As Japan’s shogunal capital from 1603 to 1868, Edo (which is now Tokyo) had a predominantly male population, with a huge contingent of samurai and tradesmen who catered to them; in this male-dominated environment, images of womanly allure became very popular.
In addition to this show, there are several other opportunities to see excellent works of Japanese art on view at LACMA. Stellar examples of work in multiple formats by artists such as Katsushika Hokusai (1760–1849) and Katsukawa Shunsho (1726–1792) are featured not only in this installation, but also in Living for the Moment: Japanese Prints from the Barbara S. Bowman Collection, currently on view in the Pavilion for Japanese Art and the Ahmanson Building.

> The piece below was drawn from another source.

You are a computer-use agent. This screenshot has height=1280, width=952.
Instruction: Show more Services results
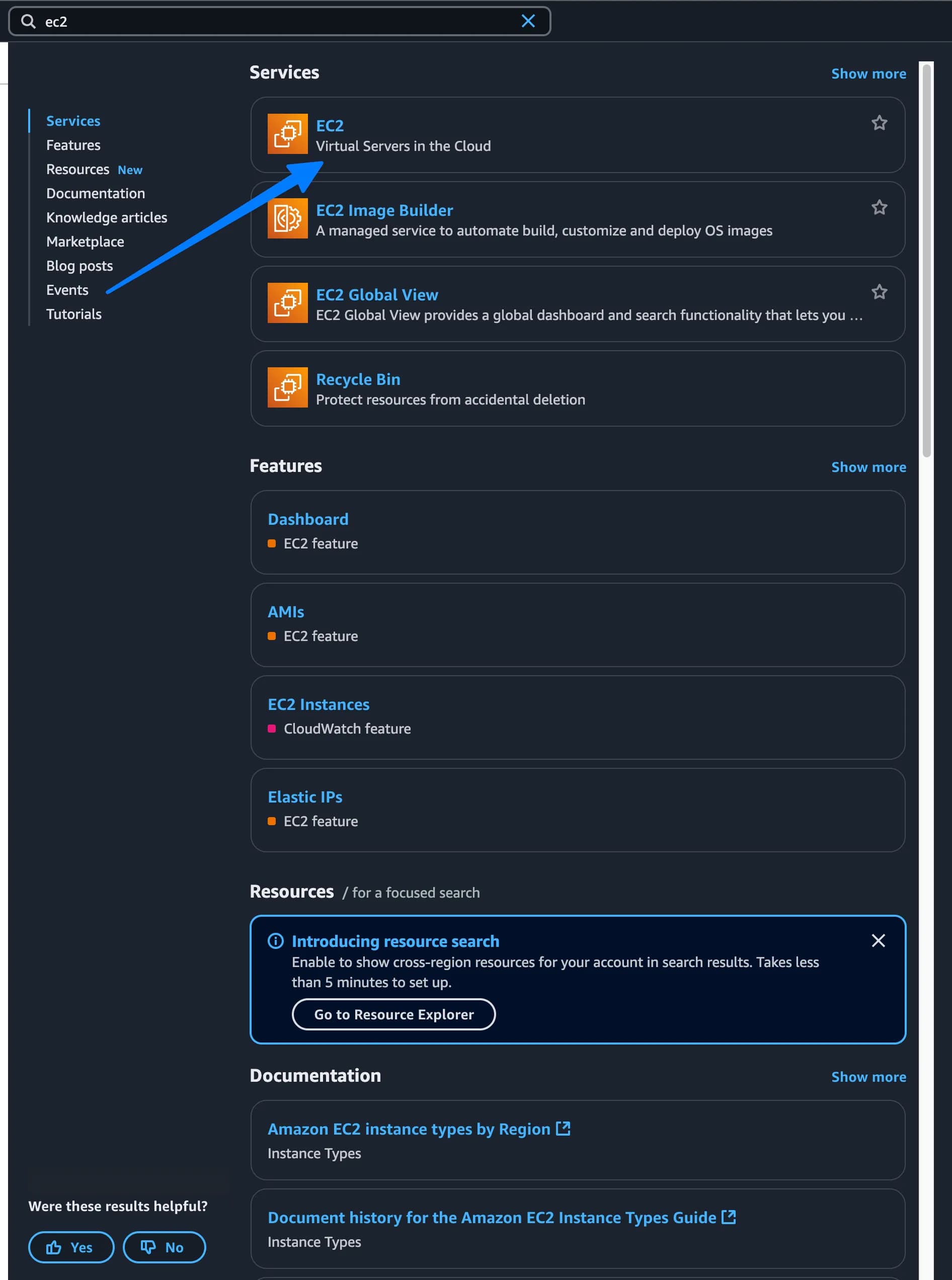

Paintings now on view in the lower three levels of the Pavilion for Japanese Art illuminate the variety within the figural traditions practiced across various schools of Japanese painting.
Additionally, works by Hokusai are included in Screens, Scrolls, and Prints: Japanese Art from LACMA’s Collection, on view with Frank Gehry in the Resnick Pavilion. This exhibition is included in general admission.
Japanese Paintings: Figures from Life, Figures from Allegory was organized by the Los Angeles County Museum of Art.